La transition : de la dictature
à la démocratie
De toutes les années que j’ai vécu sur le sol espagnol, je
me rappelle avec éblouissement des cinq que j’ai passées dans la chère
Barcelone au début des années soixante-dix. La dictature de Franco était toujours
présente et il fusillait encore, mais c’était déjà un régime en décomposition,
incapable de garder le contrôle d’autrefois, surtout dans le domaine de la
culture. La censure ne parvenait pas à colmater des failles et des brèches qui
s’ouvraient et par lesquelles la société espagnole absorbait de nouvelles
idées, des livres, des courants de pensée, des valeurs et des formes
artistiques jusqu’alors interdits pour être subversifs. Aucune ville ne profita
mieux que Barcelone de ce commencement d’ouverture, ni ne vécut une
effervescence semblable dans le domaine des idées et de la création. Elle s’est
convertie en la capitale culturelle de l’Espagne, le lieu où il fallait être
pour respirer l’aperçu de la liberté qui viendrait.
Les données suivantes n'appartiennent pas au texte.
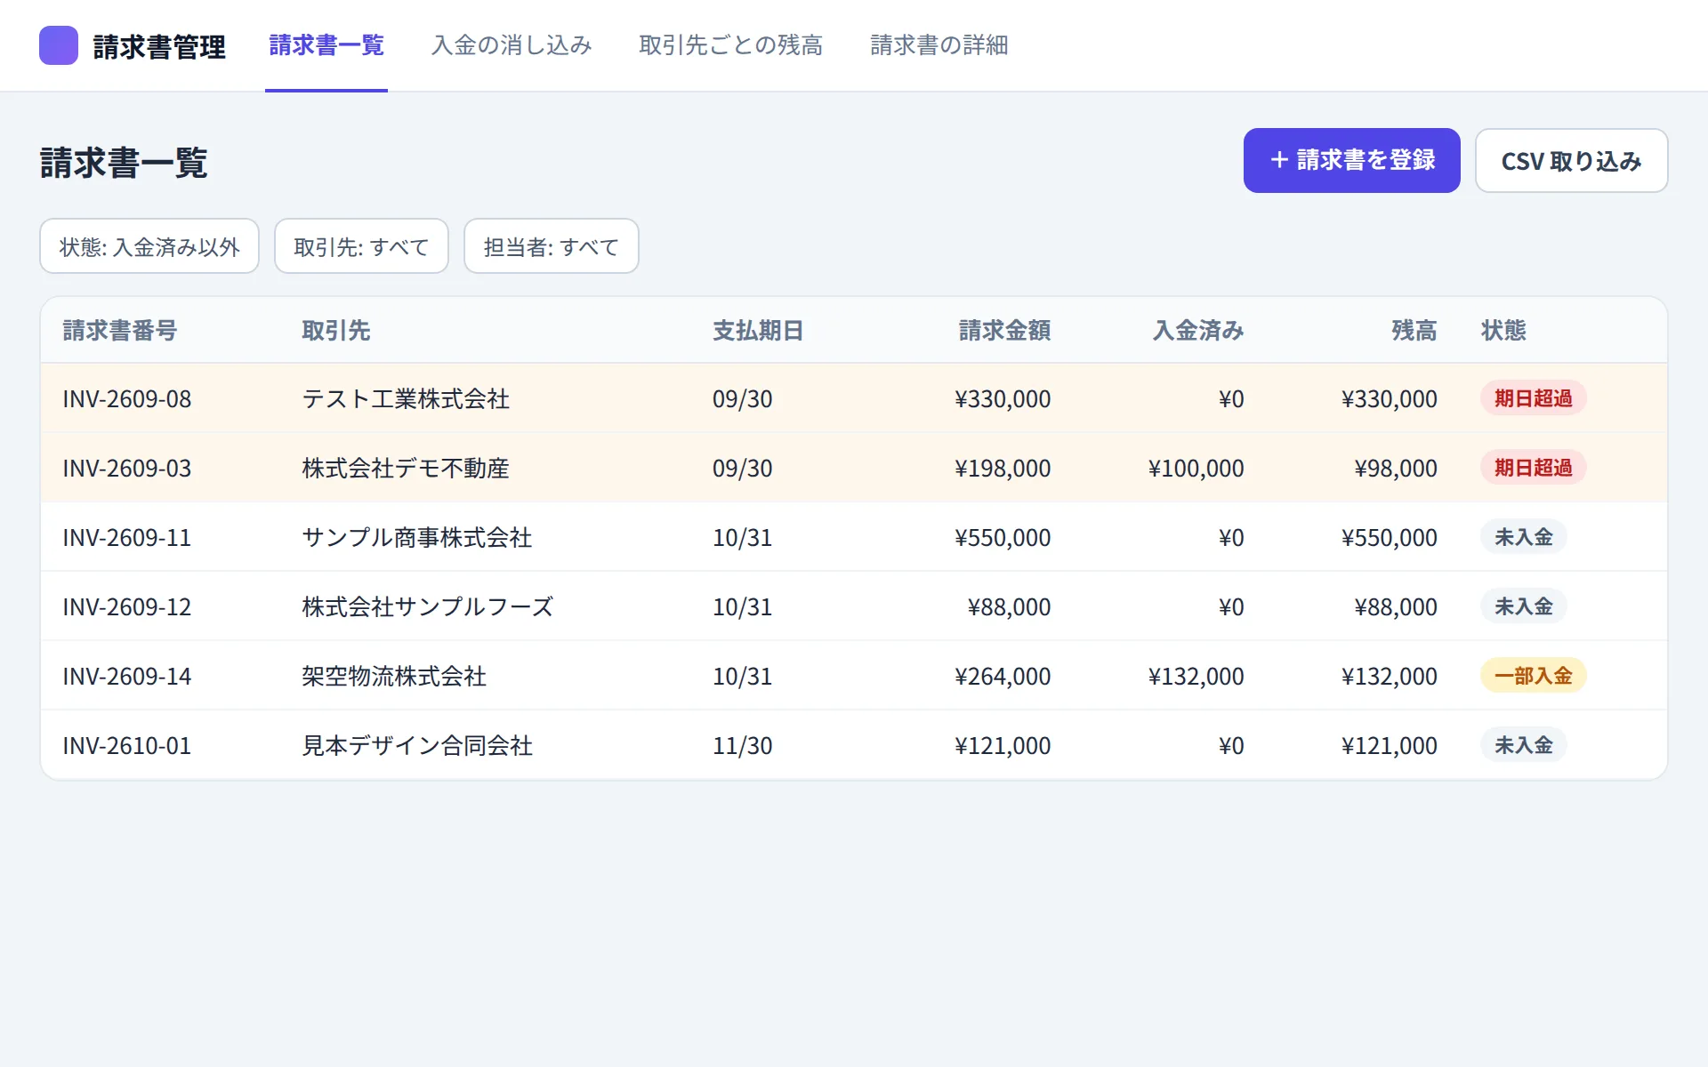The width and height of the screenshot is (1708, 1067).
Task: Open invoice INV-2610-01 見本デザイン合同会社
Action: click(854, 745)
Et d’une certaine façon, ce
fut aussi la capitale culturelle de l’Amérique Latine par la quantité de
peintres, d’écrivains, d’éditeurs et d’artistes venant des pays
latino-américains qui s’y installèrent, ou allaient et venaient à Barcelone,
parce que c’était là où il fallait être si l’on voulait être poète, romancier,
peintre ou compositeur de notre temps. Pour moi, ce furent des années
inoubliables de camaraderies, d’amitié, de conspirations et de fécond travail
intellectuel. Tout comme avant Paris, Barcelone fut une tour de Babel, une ville
cosmopolite et universelle, ou il était stimulant de vivre et de travailler et,
où, pour la première fois depuis les temps de la guerre civile, les écrivains espagnols
et latino-américains se mélangèrent et fraternisèrent, se reconnaissant maitre
d’une même tradition et alliés dans une entreprise commune et une
certitude : la fin de la dictature était imminente et que la principale
protagoniste serait la culture dans l’Espagne démocratique.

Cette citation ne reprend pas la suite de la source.